ROANOKE TIMES

                         Roanoke Times
                 Copyright (c) 1995, Landmark Communications, Inc.

DATE: SUNDAY, December 12, 1993                   TAG: 9312120021
SECTION: VIRGINIA                    PAGE: C-1   EDITION: METRO 
SOURCE: JOEL TURNER STAFF WRITER
DATELINE:                                 LENGTH: Medium


NEW PROJECTS UNLIKELY

Don't expect to see any large public housing complexes built in Roanoke anytime soon.

And that's fine with Willis "Wick" Anderson, the new chairman of the Roanoke Redevelopment and Housing Authority.

Anderson agrees with the national trend away from large public housing complexes - such as Lincoln Terrace and Lansdowne Park in Roanoke - toward smaller developments and renovation of existing housing for low-income people.

"I know there are housing needs which have not been met. But I don't think the large complexes are the answer," he said in an interview this week.

The authority has a waiting list of 249 applicants for public housing.

Large projects have fallen out of favor with federal funding agencies, said Dan Pollock, the city's housing development coordinator.

"The emphasis now is on renovating existing housing within a neighborhood rather than creating new communities of public housing," Pollock said.

But Ted Edlich, executive director of Total Action Against Poverty, said he's not sure Roanoke can meet the housing needs of low-income people "by renovating a few houses here and there."

"I think the large complexes have gotten a bad image because of drug dealing and crime," Edlich said. "It's the politically correct thing to say now that large complexes are not the way to meet housing needs."

But he said Roanoke's community-oriented policing effort has reduced crime in Lincoln Terrace and Lansdowne Park, each of which has 300 units.

"I don't think we should rule out large complexes," Edlich said.

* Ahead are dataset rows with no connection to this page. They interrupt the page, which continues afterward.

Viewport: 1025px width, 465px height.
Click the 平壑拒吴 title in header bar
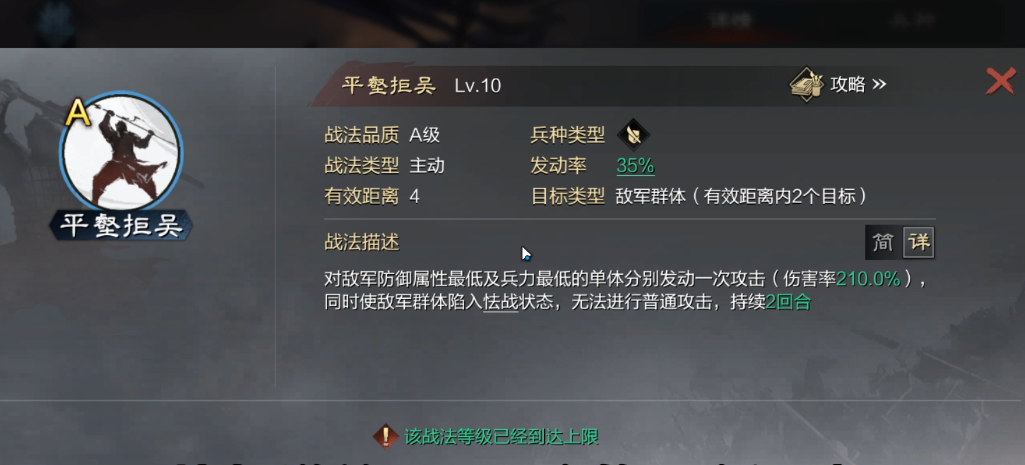coord(388,86)
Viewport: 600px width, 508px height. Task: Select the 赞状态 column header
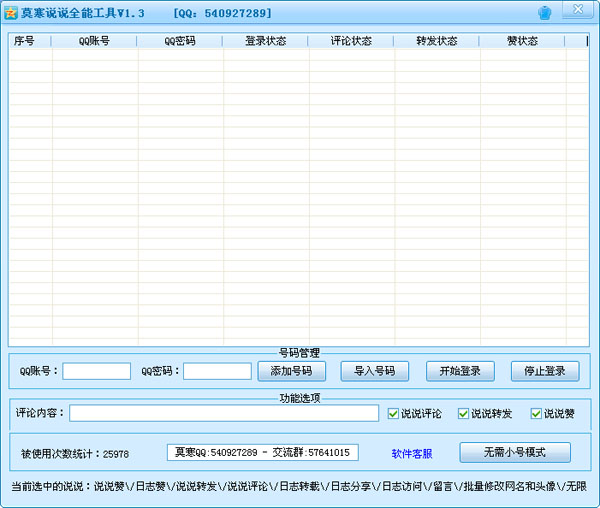click(522, 42)
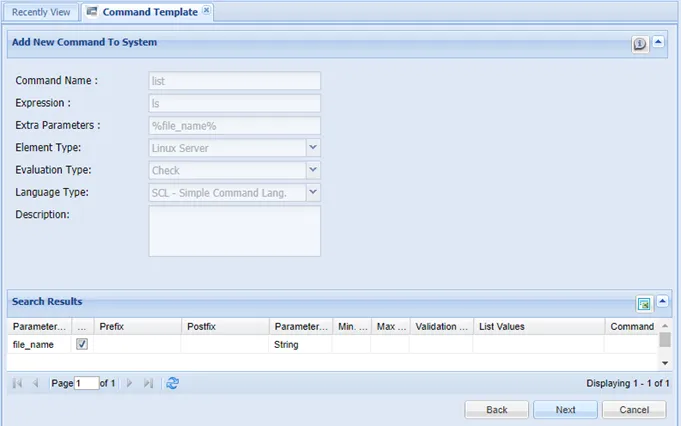Collapse the Search Results panel
The width and height of the screenshot is (681, 426).
661,302
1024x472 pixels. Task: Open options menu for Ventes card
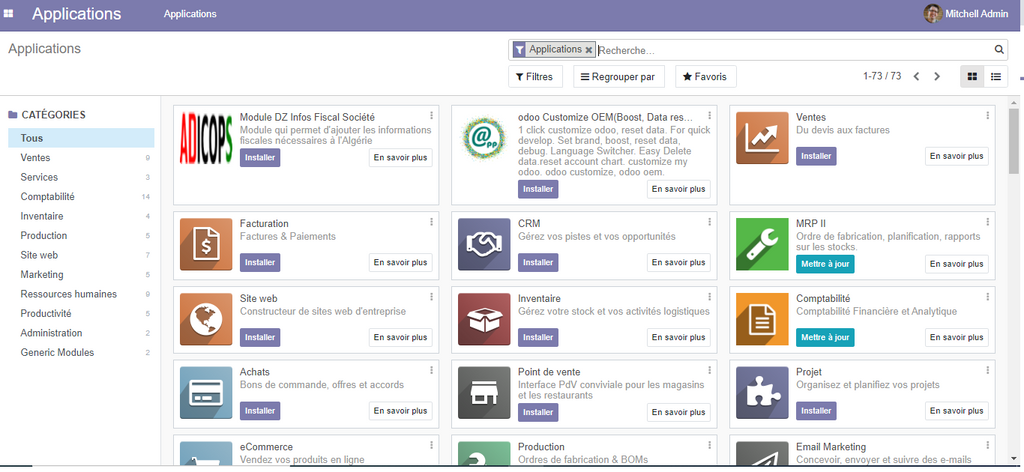(x=987, y=116)
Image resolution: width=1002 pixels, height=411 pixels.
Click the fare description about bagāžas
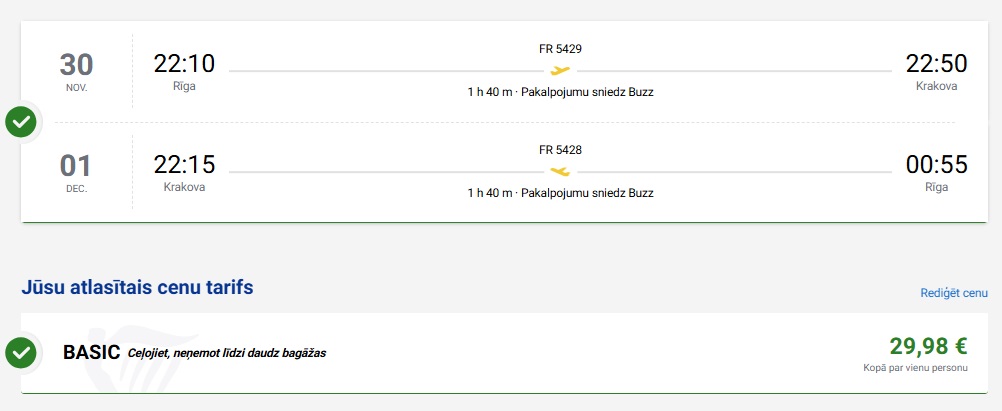(226, 353)
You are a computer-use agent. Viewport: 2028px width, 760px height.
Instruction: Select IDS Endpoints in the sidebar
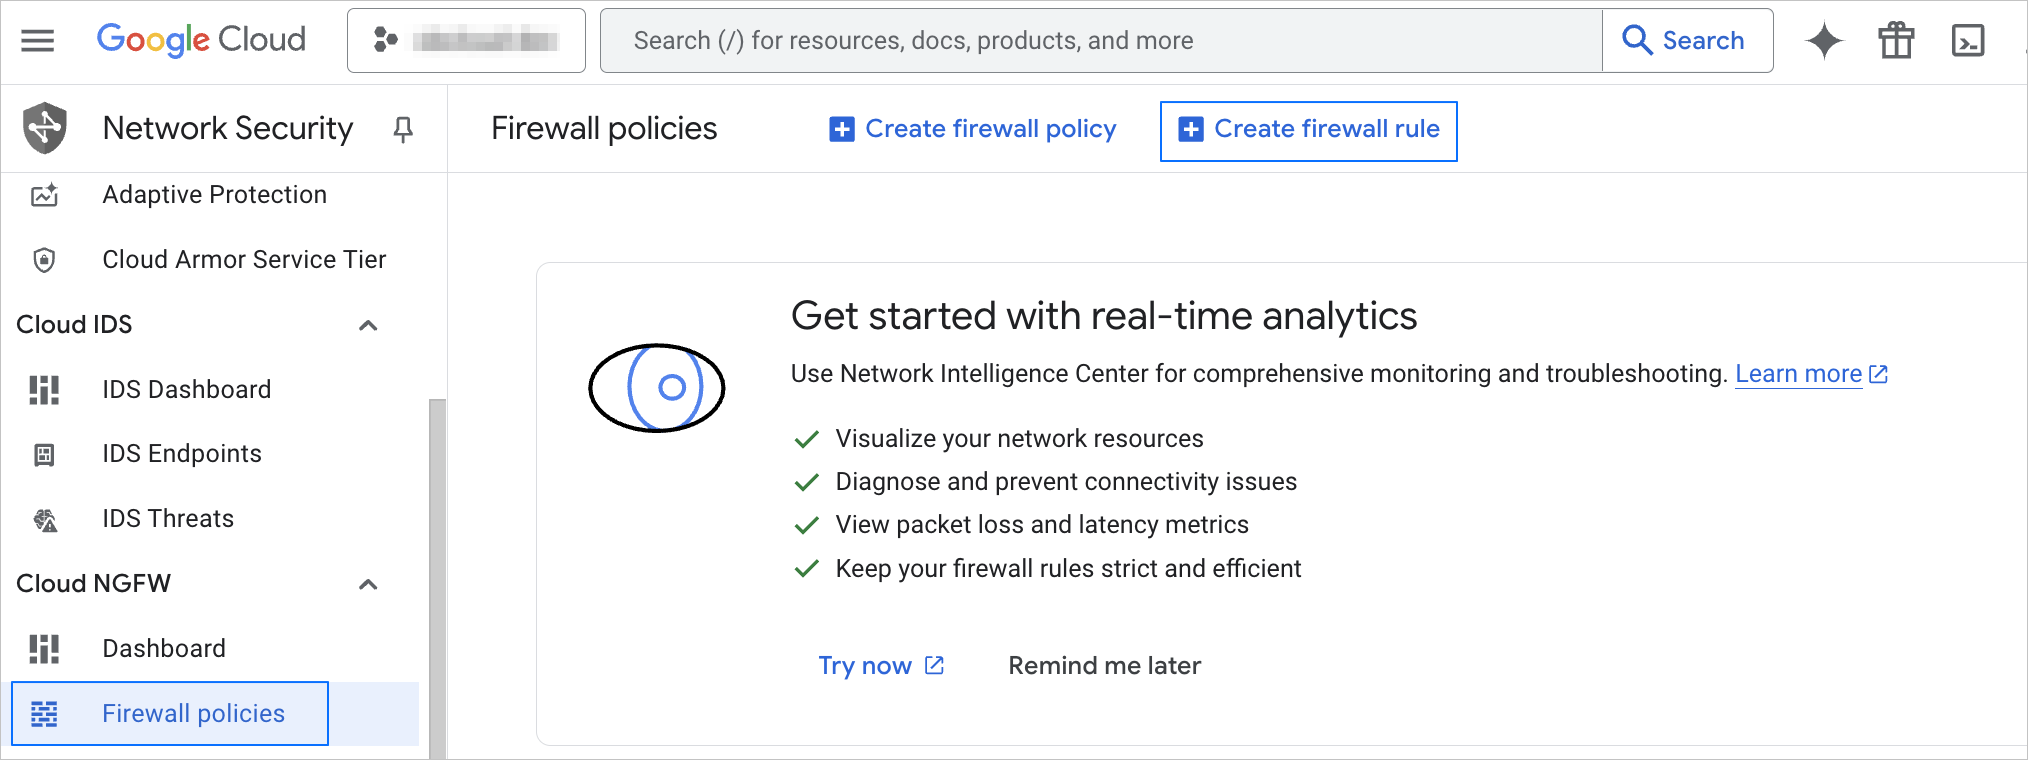[x=181, y=454]
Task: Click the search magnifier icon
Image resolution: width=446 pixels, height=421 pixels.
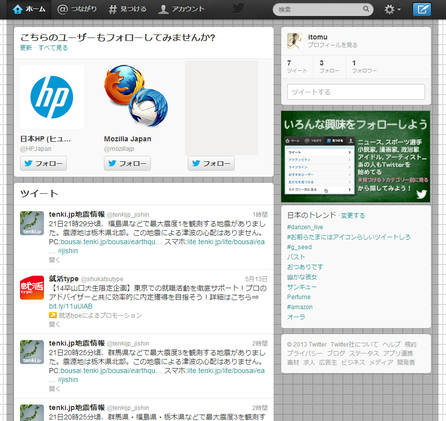Action: pos(366,9)
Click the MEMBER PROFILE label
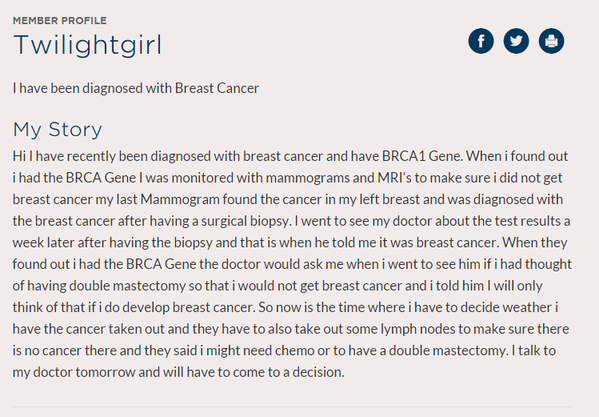This screenshot has height=417, width=599. pyautogui.click(x=60, y=21)
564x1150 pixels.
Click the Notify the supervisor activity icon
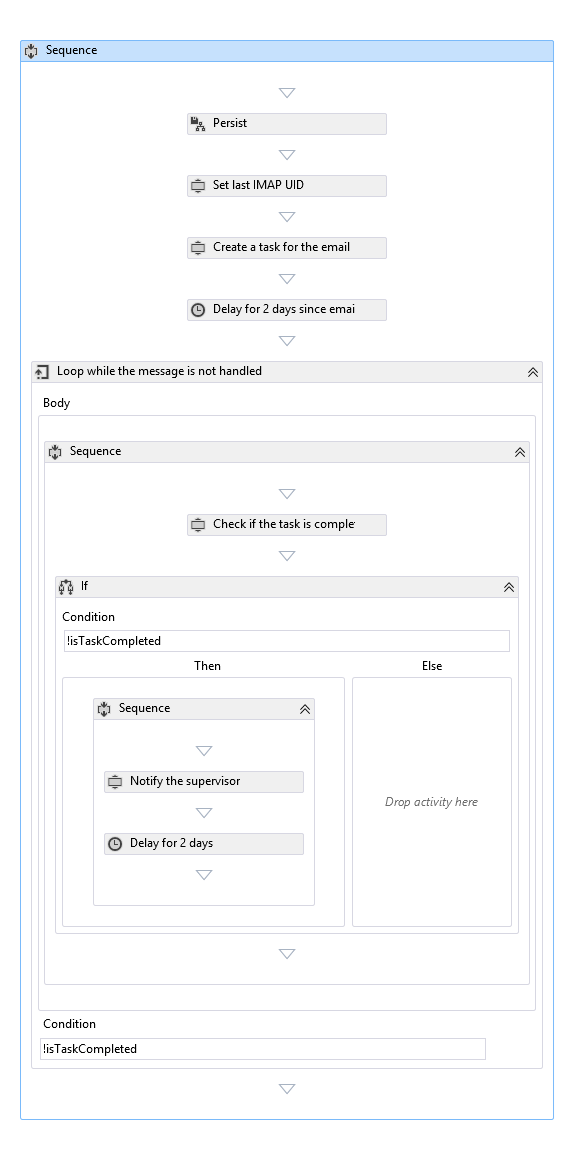click(x=114, y=782)
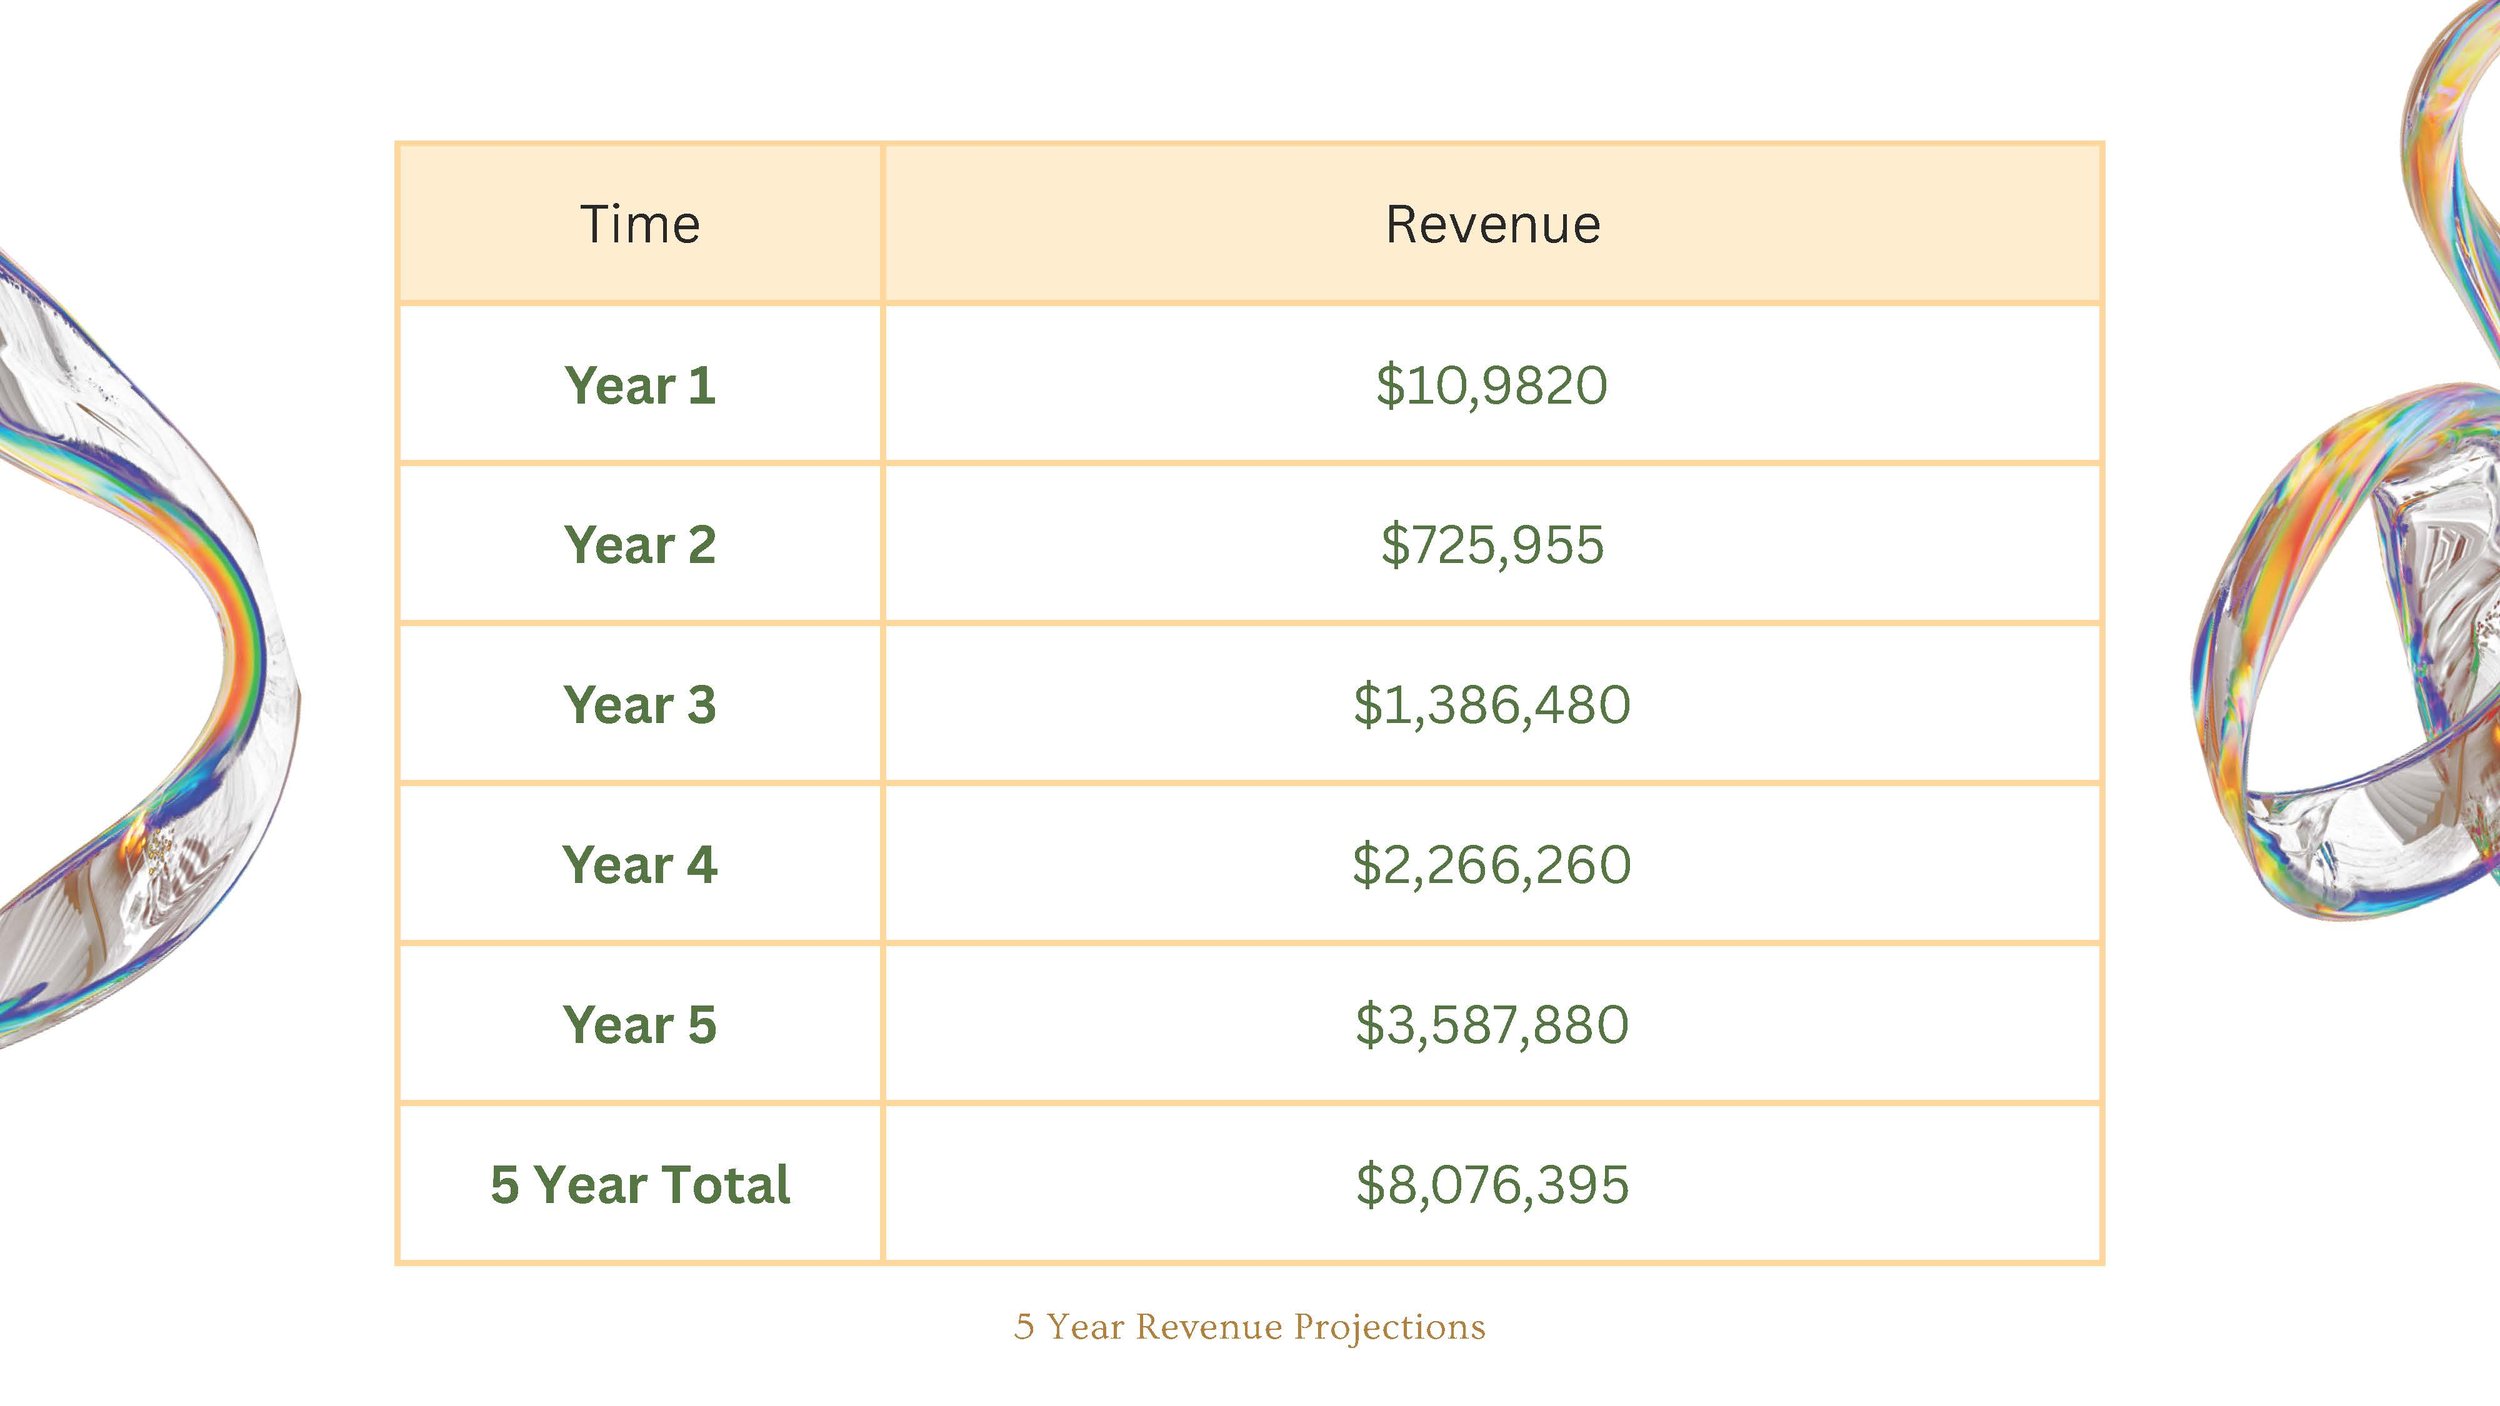Viewport: 2500px width, 1406px height.
Task: Select the Year 5 row label
Action: click(x=640, y=1025)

Before the growth in drug dealing and crime, he said, the large public housing communities were not a bad place to live.

Without federal funds, however, there is little chance the city will build any large new complexes.

Anderson said the authority should focus on housing programs that provide federal money for the rehabilitation of single-family houses, apartments and smaller developments for low-income people.

He also supports programs that provide federal money to subsidize the rents of low-income people living in privately owned housing.

Roanoke has 10 public housing complexes with a total of 1,500 units.

Neva Smith, executive director of the housing authority, said the latest trend in public housing is to build complexes with 125 or fewer units.

Smith said there is little federal money available for new public housing. Most of the money is earmarked for specialized groups such as the homeless and mentally ill.

Anderson pointed out that Roanoke has provided all of the public housing in the Roanoke Valley. The city has more than met its responsibility, he said.

"The availability of land in the city for more housing is limited. We want to encourage that it be used for privately owned housing," he said.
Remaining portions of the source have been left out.